Der größte Schmuck der Kirche ist die gotisch-renessanczeitliche Polychromie, gestiftet vom Primas Jan Łaski in den Jahren 1520–1531. Weltliche Motive waren damals neuartig — auf der Gewölbedecke zeigen sich u. a. der polnische Adler und ein wandernder Fiedler mit den polnischen Skrzypce, datiert auf 1530. Letzteres Bild fand einen eigenen Platz in der Erforschung alter Volksmusik: Es ist einer der ältesten ikonografischen Belege für ein polnisches Streichinstrument.
Die Kirche ist hölzern, von einem hohen Schindeldach bedeckt, mit einem Turm, der kaum über den First hinausragt — das Vorbild der ganzen Wieluńer Kirchenfamilie. 1900–1914 ergänzte man Sakristei und Vorhalle, doch der spätmittelalterliche Kern blieb unangetastet. Die Geschichte des Dorfes ist älter als die Kirche: Grębień besteht mindestens seit dem 13. Jahrhundert, und seine Anfänge reichen zu einem Bestattungsplatz der Lausitzer Kultur von vor fast dreitausend Jahren zurück.

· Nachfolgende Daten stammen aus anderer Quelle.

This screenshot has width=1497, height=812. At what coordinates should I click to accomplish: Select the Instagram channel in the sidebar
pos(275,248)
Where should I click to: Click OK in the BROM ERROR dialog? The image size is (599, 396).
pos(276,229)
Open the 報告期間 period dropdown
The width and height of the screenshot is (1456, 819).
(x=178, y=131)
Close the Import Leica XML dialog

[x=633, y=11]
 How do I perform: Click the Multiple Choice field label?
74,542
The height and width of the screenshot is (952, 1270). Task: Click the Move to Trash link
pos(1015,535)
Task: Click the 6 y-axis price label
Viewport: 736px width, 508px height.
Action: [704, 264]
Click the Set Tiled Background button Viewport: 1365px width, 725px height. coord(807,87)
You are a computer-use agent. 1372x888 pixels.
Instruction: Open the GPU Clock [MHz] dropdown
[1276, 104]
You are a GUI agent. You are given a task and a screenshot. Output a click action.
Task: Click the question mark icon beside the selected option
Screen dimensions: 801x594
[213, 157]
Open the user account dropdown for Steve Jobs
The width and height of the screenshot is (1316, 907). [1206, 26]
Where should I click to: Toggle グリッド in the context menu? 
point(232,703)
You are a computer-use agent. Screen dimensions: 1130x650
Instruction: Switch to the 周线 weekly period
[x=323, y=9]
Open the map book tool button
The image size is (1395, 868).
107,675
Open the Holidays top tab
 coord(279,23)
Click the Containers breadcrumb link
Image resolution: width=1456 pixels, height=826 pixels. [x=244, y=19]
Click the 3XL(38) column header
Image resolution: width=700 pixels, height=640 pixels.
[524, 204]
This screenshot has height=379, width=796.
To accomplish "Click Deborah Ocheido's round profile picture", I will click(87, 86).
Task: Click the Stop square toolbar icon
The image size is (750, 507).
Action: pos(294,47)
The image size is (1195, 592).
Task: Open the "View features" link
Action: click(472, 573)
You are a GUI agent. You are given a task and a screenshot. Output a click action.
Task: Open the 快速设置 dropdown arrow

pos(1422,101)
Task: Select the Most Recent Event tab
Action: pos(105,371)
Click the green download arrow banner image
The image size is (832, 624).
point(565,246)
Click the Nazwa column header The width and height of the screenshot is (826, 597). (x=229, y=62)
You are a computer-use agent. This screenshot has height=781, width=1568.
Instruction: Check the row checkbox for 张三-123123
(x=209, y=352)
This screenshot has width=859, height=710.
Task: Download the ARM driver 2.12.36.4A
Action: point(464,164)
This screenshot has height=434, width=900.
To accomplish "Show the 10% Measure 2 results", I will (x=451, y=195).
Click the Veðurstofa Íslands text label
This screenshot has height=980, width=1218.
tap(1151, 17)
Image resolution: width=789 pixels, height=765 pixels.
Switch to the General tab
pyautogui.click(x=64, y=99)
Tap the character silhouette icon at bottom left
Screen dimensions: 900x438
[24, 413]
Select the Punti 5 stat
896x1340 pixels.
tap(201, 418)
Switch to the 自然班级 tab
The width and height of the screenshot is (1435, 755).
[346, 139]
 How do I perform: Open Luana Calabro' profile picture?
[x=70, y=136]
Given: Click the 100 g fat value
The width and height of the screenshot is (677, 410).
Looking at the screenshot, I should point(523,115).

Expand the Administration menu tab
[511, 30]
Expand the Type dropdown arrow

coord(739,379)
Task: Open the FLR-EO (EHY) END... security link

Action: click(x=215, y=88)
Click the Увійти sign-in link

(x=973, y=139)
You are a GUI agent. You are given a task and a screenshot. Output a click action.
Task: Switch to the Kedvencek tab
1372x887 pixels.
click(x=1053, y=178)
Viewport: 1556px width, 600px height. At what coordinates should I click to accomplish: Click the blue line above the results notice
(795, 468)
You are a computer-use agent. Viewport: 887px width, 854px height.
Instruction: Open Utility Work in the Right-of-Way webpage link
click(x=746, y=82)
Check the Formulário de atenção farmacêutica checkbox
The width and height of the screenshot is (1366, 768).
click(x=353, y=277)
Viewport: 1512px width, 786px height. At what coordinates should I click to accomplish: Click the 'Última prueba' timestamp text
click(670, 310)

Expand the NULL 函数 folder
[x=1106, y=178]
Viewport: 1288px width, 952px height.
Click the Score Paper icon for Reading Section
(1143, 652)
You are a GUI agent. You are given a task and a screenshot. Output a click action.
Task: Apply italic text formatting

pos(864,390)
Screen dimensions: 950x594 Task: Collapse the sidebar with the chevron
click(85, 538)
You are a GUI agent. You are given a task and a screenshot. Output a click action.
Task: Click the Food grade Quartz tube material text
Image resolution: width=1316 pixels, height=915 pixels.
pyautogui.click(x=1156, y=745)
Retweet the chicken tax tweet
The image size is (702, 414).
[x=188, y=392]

Grębień liegt 9 km südlich von Wieluń in der Gemeinde Pątnów; die Anfahrt ist bequem über die DK45. Die Kirche steht abseits der Bebauung — parken Sie an der Nebenstraße und gehen Sie die letzten Meter zu Fuß. Das Innere samt Polychromie besichtigen Sie nach Absprache mit der Pfarrei; verbinden Sie den Ausflug mit den Kirchen in Kadłub und Gaszyn, gut zehn Minuten Fahrt entfernt.